Jubileu Sul Institute Brazil (São Paulo)
National Network of World Cup and Olympics Popular Committees: monitoring human rights violations and coordinating integrated actions for resistance and popular participation
São Paulo
The project will monitor human rights violations that occur in the build-up to the 2014 World Cup and 2016 Olympics; as well as expand the debate on this issue, through strengthening the National Network of World Cup Popular Committees. The proposal is to intensify the actions of committees in the twelve host-cities that will hold the events: Belo Horizonte, Brasília, Cuiabá, Curitiba, Fortaleza, Manaus, Natal, Porto Alegre, Recife, Rio de Janeiro, Salvador and São Paulo.
Among the expected initiatives are the production of a handout with information on forms of social mobilization; the development model centered around mega-events and mega-projects; the history of other sporting mega-events and their impact; and human rights violations that prevail in each city.

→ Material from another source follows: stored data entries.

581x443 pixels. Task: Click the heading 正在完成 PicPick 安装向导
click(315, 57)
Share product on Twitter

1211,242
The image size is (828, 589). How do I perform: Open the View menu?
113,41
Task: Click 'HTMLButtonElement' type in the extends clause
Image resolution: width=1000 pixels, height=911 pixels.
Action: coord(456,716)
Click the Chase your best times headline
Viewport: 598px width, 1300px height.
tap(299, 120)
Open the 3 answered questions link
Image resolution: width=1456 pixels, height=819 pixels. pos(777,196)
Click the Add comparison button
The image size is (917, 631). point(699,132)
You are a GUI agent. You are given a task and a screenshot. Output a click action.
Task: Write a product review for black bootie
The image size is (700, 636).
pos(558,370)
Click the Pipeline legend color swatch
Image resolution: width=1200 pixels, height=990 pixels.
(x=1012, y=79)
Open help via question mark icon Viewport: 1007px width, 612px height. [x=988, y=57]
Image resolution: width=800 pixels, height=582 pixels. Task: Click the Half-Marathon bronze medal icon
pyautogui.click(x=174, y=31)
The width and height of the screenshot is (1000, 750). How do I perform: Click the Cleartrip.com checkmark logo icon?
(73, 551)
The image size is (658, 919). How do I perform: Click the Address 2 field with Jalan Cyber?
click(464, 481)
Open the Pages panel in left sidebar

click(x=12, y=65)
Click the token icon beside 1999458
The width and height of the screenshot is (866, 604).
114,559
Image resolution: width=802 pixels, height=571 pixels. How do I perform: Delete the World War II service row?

Furthermore, the network plans on updating the National Dossier of Human Rights Violations, which is in its second edition; produce a report on exceptional laws, sanctioned at the federal, state, and municipal levels due to mega-events, in partnership with the State, Work, Territory and Nature Laboratory — ETTERN-IPPUR; and put together a document analyzing the issue of employment and work in the context of mega-events, with a focus on the guarantee of Brazilian and foreign workers’ rights, to be delivered to the International Labor Organization (ILO).
While the project is being carried out, its resources will allow for the participation of its integrants in events, meetings and conferences relevant to the theme; and make possible the hiring of a secretary to handle bureaucratic matters.
Context
The initiative is conceptualized as a form of resistance to the rhetoric of governments, international organizations (FIFA, IOC) and companies that only highlight the possible benefits of holding the 2014 World Cup and 2016 Olympics in Brazil.
Removals and forced evictions of excluded social groups are the most common violations in Brazil and other countries that have received similar mega-events. Their perverse effects are particularly worsened by the imposition, on the part of authorities and promotional committees, of an actual “state of exception,” instituted especially in this context. Flexibility of laws and suspension of rights before and during the games threaten mechanisms of defense, social protection and the guarantee and promotion of human rights.
Until now it hasn’t been evident that the legacy of holding these games is a minimal contribution of social inclusion or expansion of social, economic, cultural and environmental rights. On the contrary, the lack of dialog and transparency of investments highlights a repetition of what occurred during the 2007 Pan-American Games, when there was a great wasting of public resources on overcharged projects that became white elephants and, as bad or worse, the abandoning of all the “promises” made to society, expectations of some “social legacy.” The international experience also demonstrated similar impacts, overall on the poorest and most vulnerable people.
Popular Committees
One form of reaction to the model imposed has been the formation, over the last two years, of Popular World Cup Committees in the cities selected to host games. An initiative of those impacted, the committees represent a space for popular mobilization and strong, critical and propositional challenge to regain the rights of our cities and their populations, as a whole, to utilize the investments made. The committees are organized nationally through the National Network of Popular World Cup Committees.
Proponent organization
Jubileu South Institute Brazil, through its legal entity, will administer the resources of the proposed project and is co-responsible for the realization of its activities. The development of the project itself falls to the National Network of Popular World Cup Committees.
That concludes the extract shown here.